Python for data science


Jupyter is a web-based interactive computing environment widely used by data scientists and researchers. It supports the creation and sharing of documents containing live code, equations, visualizations, and narrative text. Jupyter notebooks allow users to write and execute Python code in an interactive and exploratory manner, making it an invaluable tool for data analysis, machine learning, and scientific research.

Examples of Jupyter notebooks from the official website

Anaconda and Miniconda

Anaconda and Miniconda are two popular package management systems and distribution platforms for Python and other programming languages that are widely used for data science and scientific research.

Anaconda is a full-featured distribution that includes a comprehensive collection of pre-built packages, tools, and libraries for scientific computing, data analysis, and machine learning. Anaconda also provides the Anaconda Navigator, a graphical user interface (GUI) that allows users to manage packages, environments, and projects easily.

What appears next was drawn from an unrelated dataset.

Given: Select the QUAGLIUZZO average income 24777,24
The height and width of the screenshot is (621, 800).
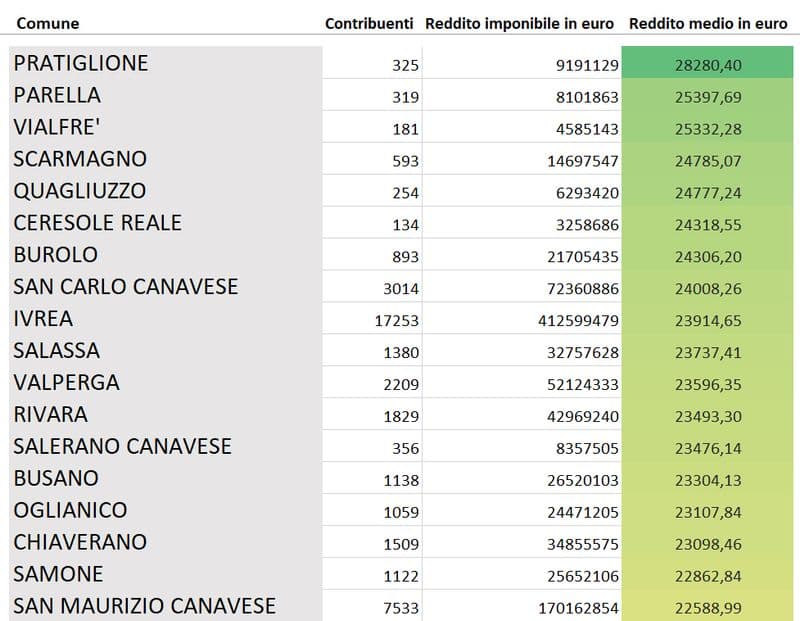Looking at the screenshot, I should click(708, 193).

Miniconda is a lightweight version of Anaconda that includes only the essential components: Python interpreter, conda package manager, and a few core packages. It offers a minimal and flexible base for building custom environments.


Python stands out as a highly versatile programming language with a thriving ecosystem of projects and tools. The availability of different implementations such as CPython or PyPy, along with the convenience of package management through pip or conda, allows empowers developers to choose the options for their projects.

Additionally, tools like mypy and Cython contribute to code quality and performance optimization, while Jupyter provide specialized capabilities for interactive data exploration.

Hopefully it is a little bit clearer for you now!